The RML will be enhanced by persistent identifiers (DOIs), geolocation maps, links to publications and institutions, and a commentary feature for each record to provide a feedback mechanism for discussion to foster discussion about research methodology. It is anticipated that data visualisation, for example video capture, will also be incorporated as an additional enhancement of the methods collection. An ‘Expert Gallery’, featuring CRN-AESS researchers, may also be incorporated into the RML community site. External collaborations will also be featured including interactions with other national and international research groups and exercise and sport organisations.

It is anticipated that the RML will provide the following tangible benefits to Bond, other CRN- AESS partners, and the broader scientific community:

  1. Meeting strategic targets and creating an enduring legacy of CRN-AESS funding.
    The RML directly addresses key strategic foci as outlined in the CRN-AESS Implementation Plan. This centralised methods repository will formalise knowledge transfer from CRN partner institutions to Bond, ensuring that knowledge and skills developed during the collaborative research process are available to both current and future researchers.

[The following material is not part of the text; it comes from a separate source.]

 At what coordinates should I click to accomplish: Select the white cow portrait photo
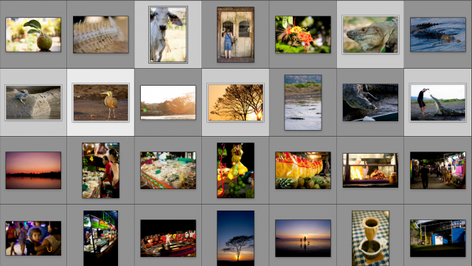[x=168, y=35]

  2. Showcasing the breadth of CRN-funded projects, and fostering links with the broader exercise science research community.
    The open accessibility of the collection, together with the open comments feature that will be incorporated into the digital record of each Method, will facilitate engagement with the RML, and help to nurture future research collaborations.

  3. Encouraging a culture of continuous improvement.
    The collection will be designed to endure and grow with enhancements that will complement the discoverability and accessibility of the data with an open communication channel for global feedback, and possible improvement of the research methodologies.

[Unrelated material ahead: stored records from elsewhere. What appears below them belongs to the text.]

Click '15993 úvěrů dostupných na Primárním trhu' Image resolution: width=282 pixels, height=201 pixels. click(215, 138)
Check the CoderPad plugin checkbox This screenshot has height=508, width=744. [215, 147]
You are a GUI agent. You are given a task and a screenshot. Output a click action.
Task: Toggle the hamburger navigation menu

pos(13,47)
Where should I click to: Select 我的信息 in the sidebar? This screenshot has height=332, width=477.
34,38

  4. Increasing transparency and accountability.
    Openly accessible, detailed research protocols facilitate critical evaluation of research by reviewers, granting bodies, scientists, clinicians, and others who engage with the research.

  5. Facilitating study replication.
    'Irreproducibility’ is a major issue across many areas of science. Inability to access detailed research protocols/methods used in the original research is one factor that impedes efforts to replicate a study [1]. Methods sections in published papers often lack the detail necessary to reproduce the study [2]. For example, 40-89% of biomedical randomised controlled trials do not contain sufficient methodological information to enable replication [3]. This does not necessarily mean that robust protocols were not used, just that they may not have been completely reported. Open access repositories such as the RML provide a mechanism for reporting research methods.

  6. Reducing redundancy.
    Weeks, and often months, are invested in developing methods, some of which may already be well-specified in another lab. Openly accessible methods can shift the focus from developing methods to instead modifying and applying these methods to address important questions. This is especially pertinent for higher degree research (HDR) students and early career researchers (ECRs), who often have very limited time (and funding) to produce high quality research outcomes.